The controllers began seeing strange flight strips popping up with random slurs and nonsense. We thought it was just some mischievous pilots messing around. The controllers would just delete them, and we’d keep going.
Then, about 10 minutes later, the real panic set in. All the flight strips—the good ones, the weird ones, every single one—started getting deleted, one by one. I told everyone to stop filing new flights, but even the strips the controllers were creating themselves were getting deleted instantly. It was pure chaos. We had to stop using the site completely.
I immediately took the website offline to figure out what was happening.
How it Happened: A Beginner’s Blunder
The fix was both simple and facepalm-worthy. I discovered that I forgot to add authentication to my APIs.
Think of an API (Application Programming Interface) as a tunnel between your website and its database. It’s what allows your site to read and write data. I had basically left the front door to my database wide open. Anyone who knew what they were doing could walk right in and mess with anything they wanted—which they did.
I quickly added a basic security measure: a password check on the API. If a user didn’t have the right “controller” cookie with the password, they couldn’t access or change anything. I thought I had fixed it.
I sent the “fixed” site to the event host, a guy I’ll call Featherway, and went about my day. After a while, I got a text from him saying he couldn’t access anything on the site, even with the password. I was baffled because it worked for me (duh). I figured the new password check was the issue, and, sitting in a car outside a shopping mall, I pulled out my phone and started deleting the code that secured the API.
After about 10 minutes, I told him to check again. It worked. I warned him that the API was now “insecure” and that they should back up the data. Everything seemed fine… for a while.
Round Two: The Hacker Knew Our Names
I got home and checked the site immediately. The chaos was back. The same spamming, deleting, and weird behavior. The person behind it was now putting my government name, Featherway’s real name, and his nickname (that only close friends knew) into the flight strips. This person knew us.

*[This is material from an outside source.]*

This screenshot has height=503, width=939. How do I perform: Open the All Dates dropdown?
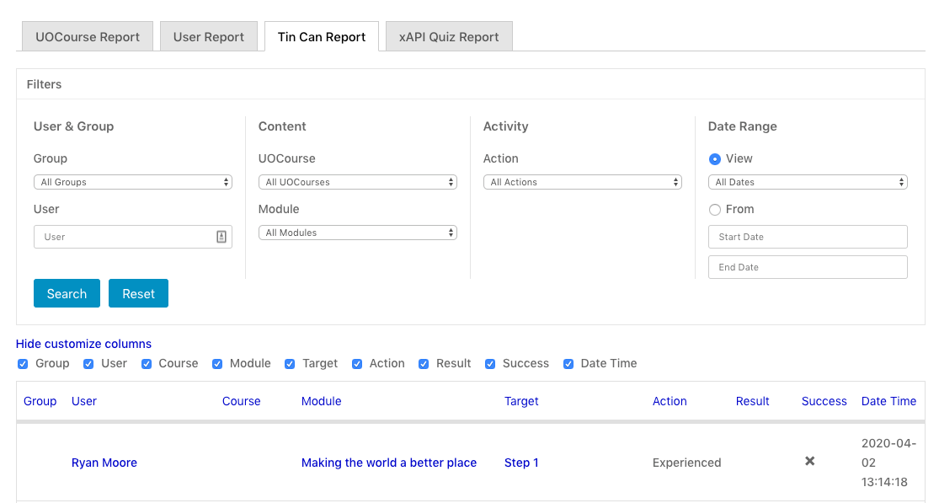point(807,182)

I took the site offline again and dug into the logs. I couldn’t find a name, but I found some clues: they were using a Mac, they knew how to code, and they were friends with Featherway. We narrowed it down to one person who was online and offline at the exact same times as my sites’ hack.

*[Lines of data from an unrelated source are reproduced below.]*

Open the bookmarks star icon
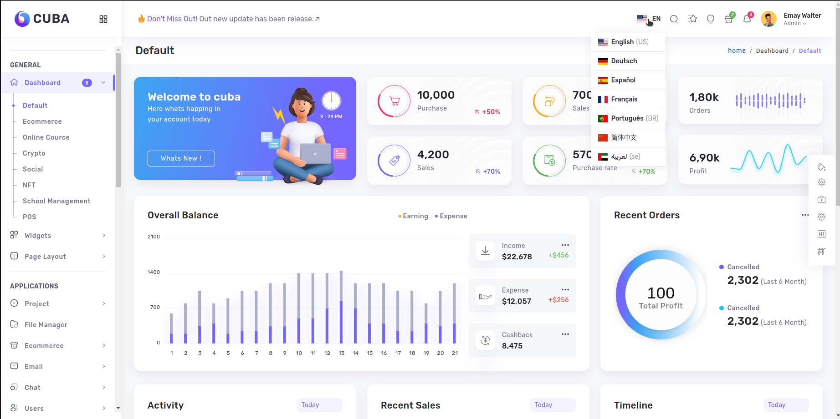This screenshot has height=419, width=840. click(x=693, y=19)
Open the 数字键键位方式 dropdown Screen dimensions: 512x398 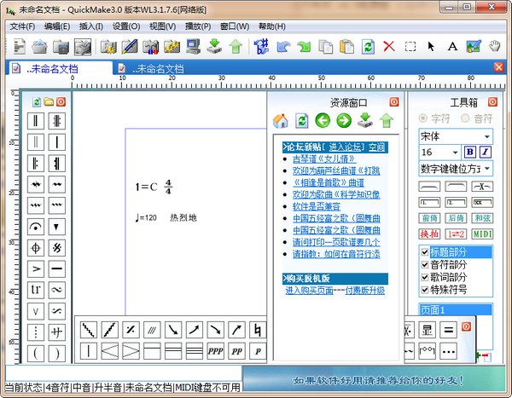tap(486, 169)
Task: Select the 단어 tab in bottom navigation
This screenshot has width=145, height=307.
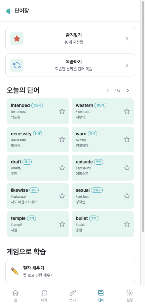Action: coord(101,296)
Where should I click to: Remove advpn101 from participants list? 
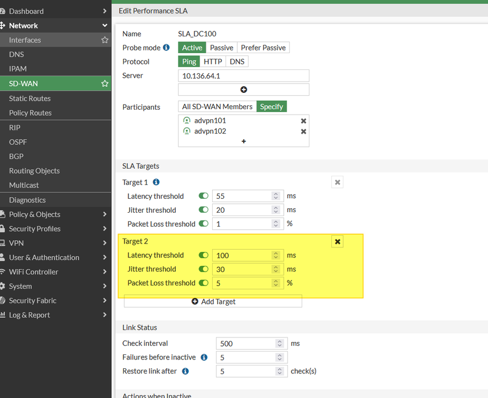tap(303, 121)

As of now, we still haven’t caught them, but the clues leads me to this one person only.
Two activity spike when the hacker was active
What I Learned from This
I spent the whole night and the next morning re-building the system with proper authentication, authorization, and validation. The system is now under review by the event hosts, and I’ve made some major changes:
- Never hurry, especially with security. I was rushing to get the site back online, which made me create a temporary, insecure fix that blew up in my face.
- Don’t let AI write code you don’t fully understand. I had used AI to generate some parts of the code, and I trusted it too much without reading through it.

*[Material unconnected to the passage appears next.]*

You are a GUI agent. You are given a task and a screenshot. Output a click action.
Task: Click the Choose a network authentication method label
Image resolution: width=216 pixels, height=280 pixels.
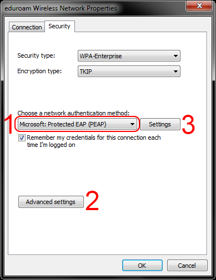pos(73,113)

- Always test properly. I thought a quick check was enough. It wasn’t. I should have done thorough testing before pushing a live fix.
- The API is the front door, not the back. It doesn’t matter how secure your UI is. If your API isn’t locked down, someone with a little know-how can just walk around your front door and access everything.
It was a tough lesson to learn, but it made me a better developer. I wasted a lot of people’s time, and I apologize for that. But hopefully, this story can help someone else avoid making the same mistakes.
Security isn’t a feature; it’s a foundational requirement.